The aim of this study was to determine what variables predict a 'combined treatment outcome' (COMBOUT) in patients with chronic schizophrenia.

METHODS:

This analysis (n=522) was based on a randomized, double-blind, flexible-dose, 12-week study that enrolled chronically-ill patients diagnosed with schizophrenia or a related disorder. COMBOUT was assessed using the PANSS for symptoms, CGI-S for overall clinical status, MADRS for depressive symptoms, QLS for functioning/QOL, and SWN-K for subjective well-being. Possible predictors included demographics as well as baseline scores (Model I), and early change (week 2) scores (Model II).

RESULTS:

Model I: significantly better outcome (higher COMBOUT score) was observed in patients with lower MADRS (T= - 6.36; p<0.001) or higher QLS (T=5.05; p<0.001) scores at baseline.

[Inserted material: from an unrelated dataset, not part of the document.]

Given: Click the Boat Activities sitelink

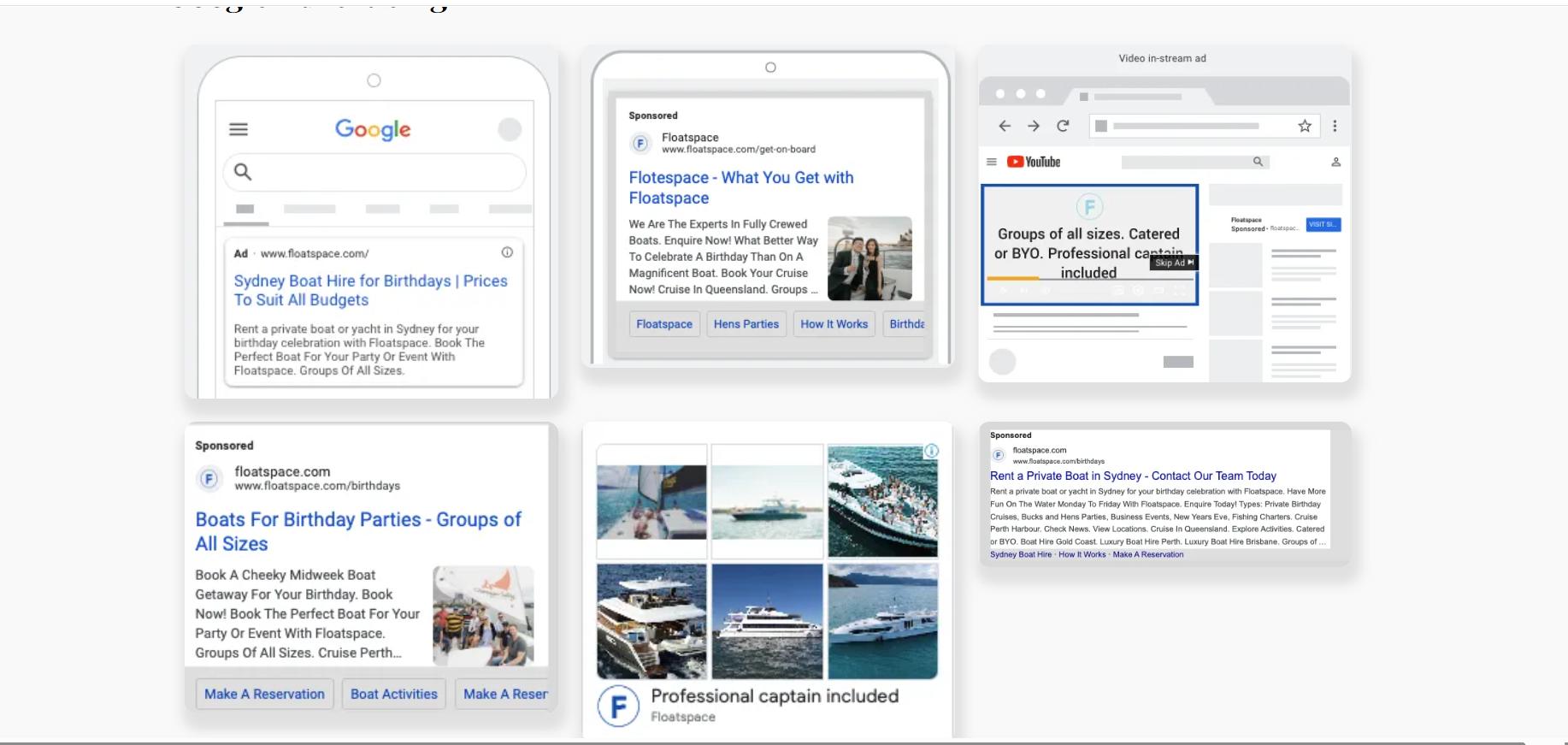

Model II: significantly better COMBOUT was observed in patients with early improvement of QLS (T=4.93; p<0.001), SWN-K (T=3.88; p<0.001), PANSS (T= - 2.32; p=0.021) and CGI-S scores (T= - 2.22; p=0.027). Changes in EPS were not predictors of COMBOUT in the models tested.

CONCLUSION:

COMBOUT at endpoint was predicted by lower depressive symptom score and higher QOL at baseline and by early improvement in psychopathology, quality of life and subjective well-being.

© Georg Thieme Verlag KG Stuttgart · New York.

PMID:
23293013
[PubMed - indexed for MEDLINE]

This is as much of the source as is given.